Sunday, July 8, 2012

Death comes on it's own time

That is the lesson I am teaching my children today, and every day we have left to hold and cherish M. For two weeks, M has drowned, and fought violently against the drowning he has been enduring. Despite a week of oral antibiotics, and now a second week of the most aggressive IV antibiotics we have available to use, we are losing the battle. The Director of the Cystic Fibrosis center told us last night that in his opinion what we are seeing and what we are describing to him indicate that M has reached end state lung disease and not merely end stage liver disease.

In the moment of panic brought on by a drowning child we have been unable to stop the drowning for two weeks, we were prepared to admit him to the hospital. The doctor assured us there was almost nothing more he could add in the hospital and if it is still our desire to keep M home, the he can and will do everything at home that he would do at the hospital.

As II spoke to the doctor, M exprssed his desires in a way he has never been able to do in the past. He begged me no more hospitals. Please don't make him go to the hospital. He doesn't want to go to the hospital. For II and I, this is as far as we can go.

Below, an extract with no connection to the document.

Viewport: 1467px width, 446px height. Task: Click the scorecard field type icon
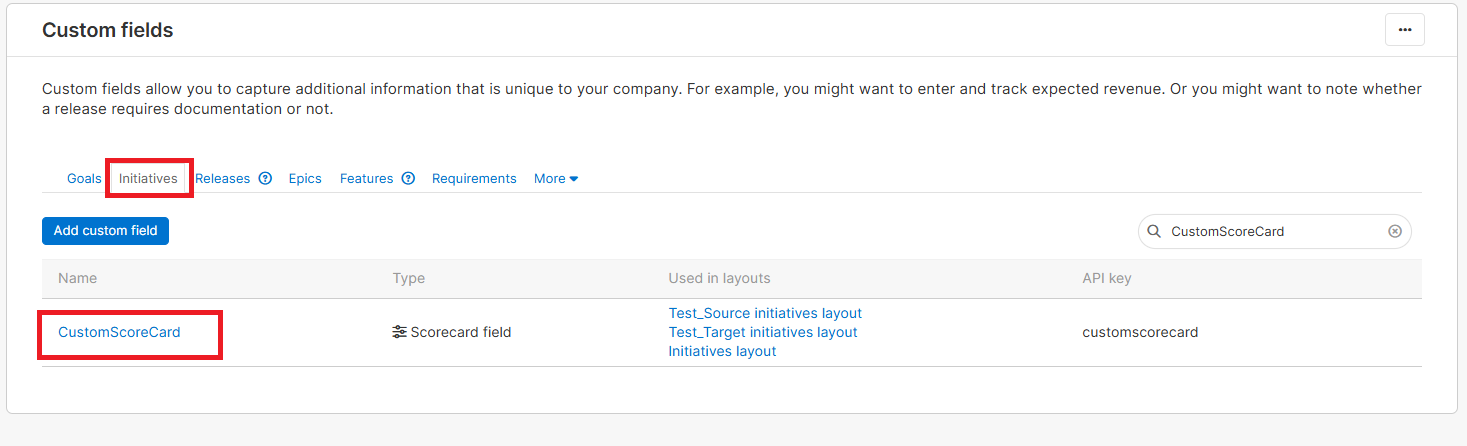point(399,332)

We have begun aggressive comfort measures for our son. We cannot and will not permit him to drown to death unless we have tried every possible avenue to stop it. Even if that means we stop supporting the liver so that we can make choices that are extremely harmful to the liver, it is acceptable when those same measures can and will stop the drowning.

Last night, we changed course. We set aside standing our ground, as M's primary CF doctor for so many years has taught us. We gave ground to this disease, and have choosen to sit and comfort our son. After watching him have no cognition of his bowels anymore, we are moving him to diapers with chucks underneath to keep the messes contained. We are borrowing button-up shirts from brothers so clothing changes are easy for him to tolerate. We picked up supplies late last night.

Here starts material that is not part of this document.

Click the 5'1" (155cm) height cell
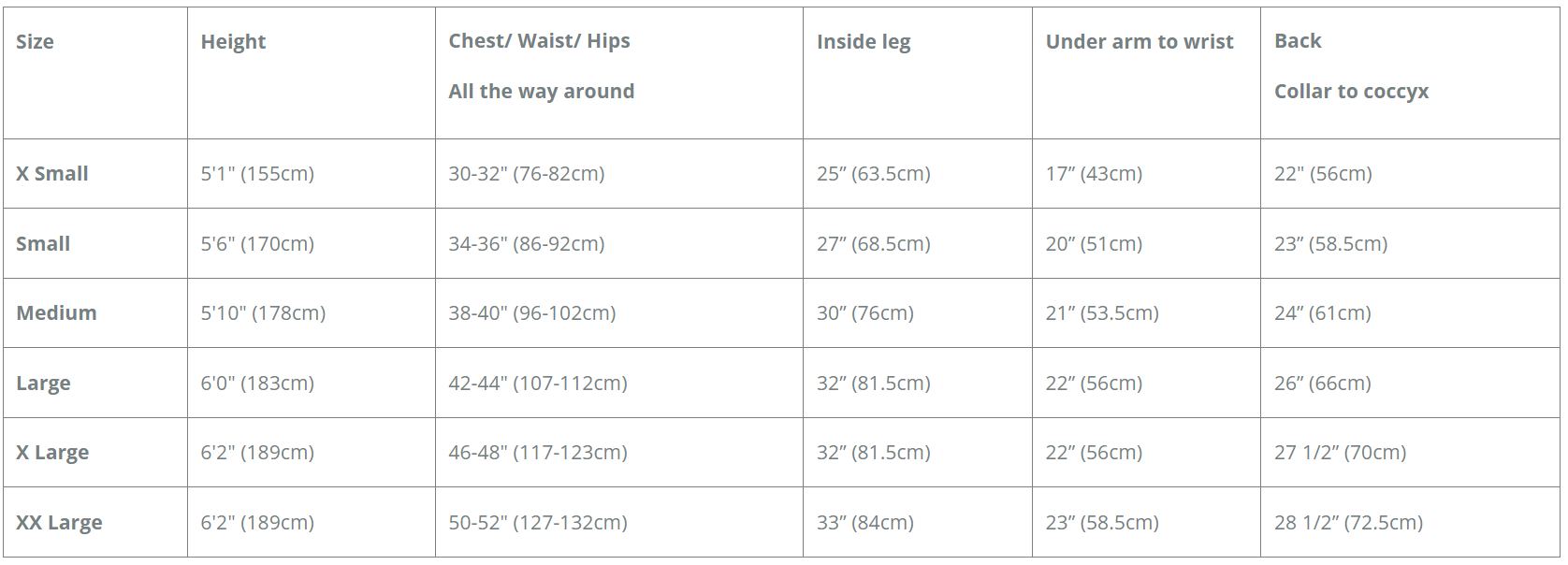 pyautogui.click(x=257, y=174)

We have begun an aggressive course of steriods to allow M to breath comfortably. We will continue the IV antibiotics, again because it helps him breath. We retired his pnuematic vest, set down the treatments that are done to clear the gunk out of his lungs and will continue only with those that allow his lungs to function, as painlessly as possible. We have converted the corner of the living room to M's area. Never again will he go to his bedroom. I will not sleep at night wondering if he will be awake in the morning or not.

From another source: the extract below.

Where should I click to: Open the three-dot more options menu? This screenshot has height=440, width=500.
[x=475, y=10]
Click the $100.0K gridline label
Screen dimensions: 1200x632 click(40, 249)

Most of last night, I laid down next to M on his beanbag chair. I held his hands, I stroked his head, I comforted him, I reminded him I was here. He slept holding onto me. At 5am, II, who slept on the couch, traded places to help my hurting body stretch and to take his turn to hold and comfort M. Two children refused to leave M through the night, so they camped out with us.

This morning, I have begun to teach the vision of end stage Hospice to my children. After years of pushing M to do for himself, we do FOR him now. We don't let go of him. We don't assume he can do anything. We comfort him. We hold him. We support him when he wants to walk. He is awake and he is playing the iPad this morning. He needs help. If there is a wrong button to press, he WILL press it and will shut down every game he attempts to do for himself. Thus, siblings will take turns simply helping him now. No one person can carry this burden alone. We must all support M and eaach other.

I have a call into Hospice. Their grief counselor is coming sometime today to work with his siblings. Several know and realize this is the beginning of the end, and they are weepy. Their hearts are breaking, understandably. They need to process. I have also begun to explain that they MUST take care of themselves as well. Death will not come when we dictate it should or must. It will come when it is time. So long as M is holding on, and is comfortable, we MUST continue to care for our own needs, individually and as a family. We cannot start a death watch that isn't time yet. We don't get to choose this. Death will choose it's own time to take M.

What is certain is that we are at the beginning of the end. When the last moments come, we cannot say for certain. It will be soon. It will be far too soon. It just isn't this very moment that I write. I don't know how much longer M has. His body is ravaged. His liver is nearly gone. His lungs cannot continue this fight.

1 comment:

  1. I've been following your blog from a forum we've both been members of. And I just wanted to let you know that I've been praying frequently for you and your family, especially during this crisis. Praying that he will feel blanketed by your love and God's love during this terrible time.